Next came an ancient M-113 armored personnel carrier with a Russian colonel standing upright in the open cargo hatch. With his field cap pulled down low over his eyes, Colonel Vorishnov looked neither left nor right until his vehicle came abreast of the corps chief of staff. He too saluted and then looked back to the front, his gaze, unblinking like Sergeant Wolf's, fixed straight ahead at nothing in particular.

Finally came the tank. As it came up even with the corps chief of staff, the chief seemed to stiffen his already rigid position of attention just as every officer and NCO gathered about him did. There was no loader in the hatch of this tank. Only Colonel Scott Dixon, commander of the 1st Brigade, 4th Armored Division. Dixon stood in the commander's hatch of the tank, exposed from his hips up. Holding on to the open hatch with his left hand and the machine gun with his right, Dixon never altered his expressionless stare from a fixed point on the distant horizon to the north. He did not salute the corps chief, for the salute that the corps chief and his staff were waiting for from this vehicle could not be returned. For Lieutenant General Alvin Malin, whose body lay wrapped in a poncho and strapped over the loader's hatch next to Scott Dixon, had been killed in action on the morning of the 25th, just as his greatest military feat was coming to an end.

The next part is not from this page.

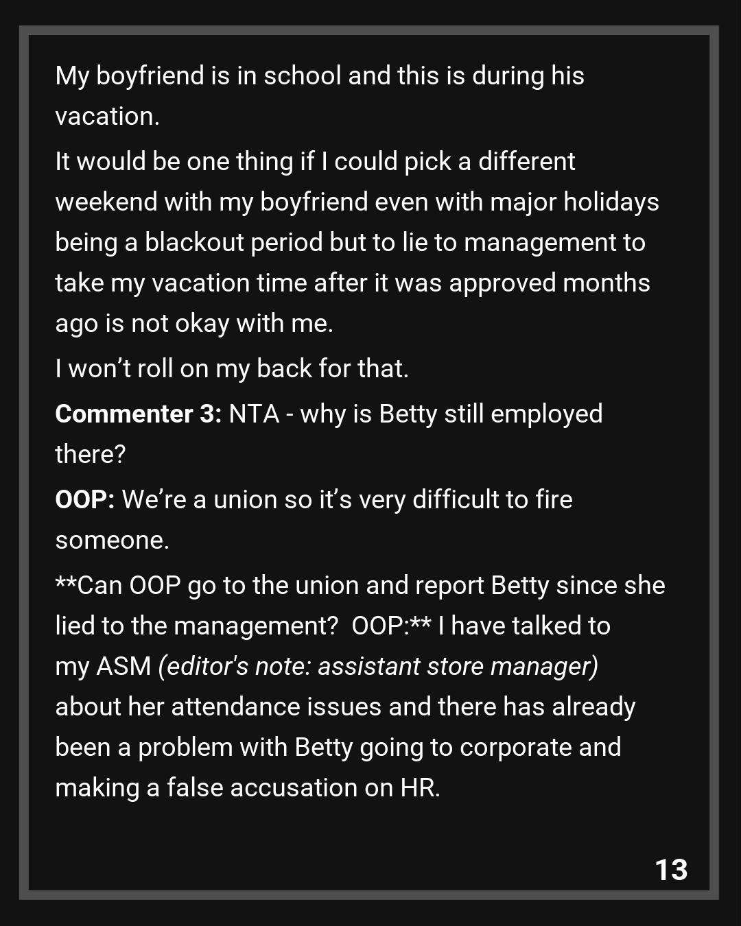Click the bold "Commenter 3:" label

(x=138, y=414)
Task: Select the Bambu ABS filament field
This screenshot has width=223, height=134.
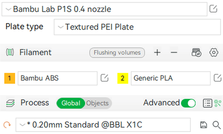Action: point(57,78)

Only after the procession had passed did anyone take the time to tell the press what had happened. When they found out, there was an immediate rush north to follow the procession. This rush, much to their anger, was stopped short of the coastline. Only the five vehicles of General Malin's funeral procession were allowed onto the flat windswept expanses of the desolate cold beach. There, the deputy corps commander and the corps sergeant major waited to receive the body of their former commander. Behind them stood a small honor guard with the corps flag and the national colors. Behind them, in an extended line that stretched out to either side, stood representatives from all the units of the Tenth Corps, each with its own unit flags, flags that represented all of the units that had made the long march north. As before with the corps staff, when the procession had passed the main command post, the party assembled on the beach saluted the arrival of their commanding officer.

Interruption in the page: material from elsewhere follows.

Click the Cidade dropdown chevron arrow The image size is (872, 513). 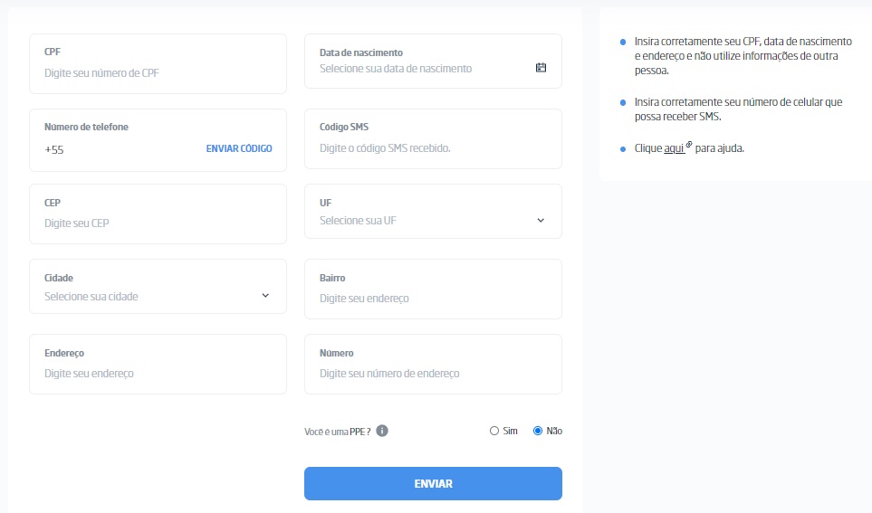[x=265, y=296]
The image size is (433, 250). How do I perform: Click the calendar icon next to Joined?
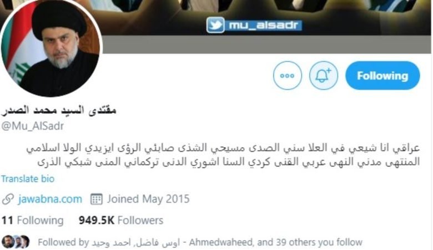pos(97,199)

Slowly and in turn, the lead vehicles of the procession moved to one side to make way for Dixon's tank. When they were all clear, Dixon ordered his driver forward until, finally, the treads of his tank were only meters away from the edge of the North Sea. By the time Dixon had stopped his tank and climbed out of his hatch, Cerro and Kozak had come up to his tank and climbed aboard. Together they undid the straps that held Malin's body securely to the top of the turret. Dixon, dismounting, was joined by Vorishnov, the deputy corps commander, and the corps sergeant major on the left side of Dixon's tank. When these four men were ready, Cerro and Kozak slowly, carefully passed Malin's body down to them.

Hoisting the general's body aloft on their shoulders, with the deputy corps commander on the front right, Dixon to his left, and Vorishnov and the sergeant major in the rear, this party carried Big Al's body the few feet that separated them from the sea. When they reached the surf, the party in unison lowered Big Al's body down until it rested on the beach so that the waves rushed about his lifeless body. Having completed their last duty to General Malin, the four men took several steps back, lined up, and, without any order being necessary, saluted their former commander.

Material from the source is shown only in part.